One idea: start a garden where the trust could grow fresh produce to help address food insecurity. Jackie Nooney, who owns the 30-acre farm across from Shapleigh School, agreed to let KLT plant a “giving garden” on her property. Not only did Nooney share the land, she tilled it, gave the trust access to the barn, and provided tools and equipment – all, says Linehan, “in the spirit of community.”

The idea took off, with an immediate outpouring of support from townsfolk. “They had seeds and seedlings, compost, tomato stakes, and fencing to donate,” Linehan says. Fifty volunteers, including many new ones, signed up to water, weed, tend, and harvest.

By season’s end, the garden produced more than 1,750 pounds of fresh produce, donated to local organizations that provide food for neighbors. That success piqued KLT’s interest in purchasing the former dairy farm, already on the market. The trust closed on the property in December 2020. Nooney gave them owner financing with multiple years to pay it off. They’re nearly halfway there, bolstered by a $32,000 grant from MaineCF’s Maine Land Protection fund.

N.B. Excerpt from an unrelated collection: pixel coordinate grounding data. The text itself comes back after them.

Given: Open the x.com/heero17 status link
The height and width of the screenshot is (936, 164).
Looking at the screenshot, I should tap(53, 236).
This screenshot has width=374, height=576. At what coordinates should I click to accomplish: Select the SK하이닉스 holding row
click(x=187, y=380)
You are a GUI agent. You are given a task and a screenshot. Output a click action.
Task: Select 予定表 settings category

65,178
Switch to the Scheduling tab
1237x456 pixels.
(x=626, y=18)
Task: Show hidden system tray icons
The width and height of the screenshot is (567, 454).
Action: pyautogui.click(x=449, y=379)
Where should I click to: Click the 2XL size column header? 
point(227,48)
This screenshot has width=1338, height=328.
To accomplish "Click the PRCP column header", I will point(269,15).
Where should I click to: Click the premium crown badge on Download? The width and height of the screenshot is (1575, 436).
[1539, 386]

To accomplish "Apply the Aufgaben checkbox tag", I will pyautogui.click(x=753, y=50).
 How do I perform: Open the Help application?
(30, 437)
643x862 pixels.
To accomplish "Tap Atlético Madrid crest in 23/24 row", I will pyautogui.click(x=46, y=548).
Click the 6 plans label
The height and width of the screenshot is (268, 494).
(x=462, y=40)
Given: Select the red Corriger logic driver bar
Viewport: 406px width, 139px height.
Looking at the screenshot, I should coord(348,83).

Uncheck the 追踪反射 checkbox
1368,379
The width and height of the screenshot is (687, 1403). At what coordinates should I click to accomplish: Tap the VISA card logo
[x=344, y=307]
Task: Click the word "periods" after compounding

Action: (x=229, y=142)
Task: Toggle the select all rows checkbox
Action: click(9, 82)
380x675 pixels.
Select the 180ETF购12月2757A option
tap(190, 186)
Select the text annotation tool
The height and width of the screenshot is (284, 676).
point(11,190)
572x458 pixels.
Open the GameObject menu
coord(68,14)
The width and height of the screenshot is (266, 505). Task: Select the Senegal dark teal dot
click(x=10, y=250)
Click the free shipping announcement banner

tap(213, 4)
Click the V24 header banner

The trust envisions a full complement of community benefits from the property: a public walking trail, working farmland, and school programming that will connect Kittery students to nature and farming.

This isn’t the trust’s only ambitious project since its founding in 1987. Spurred by citizens who sought to balance growth with protection of places that make Kittery beautiful and vibrant, KLT has conserved nearly 1,000 acres of the town’s woodlands, wetlands, farmland, and coastline.

“In the middle of a pandemic, at a challenging time for many in our community, it was so clear that many hands and a big vision were already making great things happen here,” says board member Melissa Paly. Nooney Farm expands the trust’s work in a new direction rooted in its mission: to save land and build community.

Annie Teegarden of Kittery tends seedlings at Nooney Farm, where she has leased a plot of land and greenhouse space to launch Four Patch Farm, a new business that will sell vegetables and cut flowers. Photo Jill Brady

Conserving and Connecting

Maine Community Foundation launched the Conservation for All and Maine Land Protection grant programs last year to support organizations and projects that provide access to the outdoors. Conservation for All provides grants to organizations and projects that connect people in Maine to its land and water. Maine Land Protection awards grants for land acquisition or conservation easement projects. Both programs are designed to support people and communities that face more barriers to outdoor experiences or have traditionally had fewer opportunities to engage in conservation activities.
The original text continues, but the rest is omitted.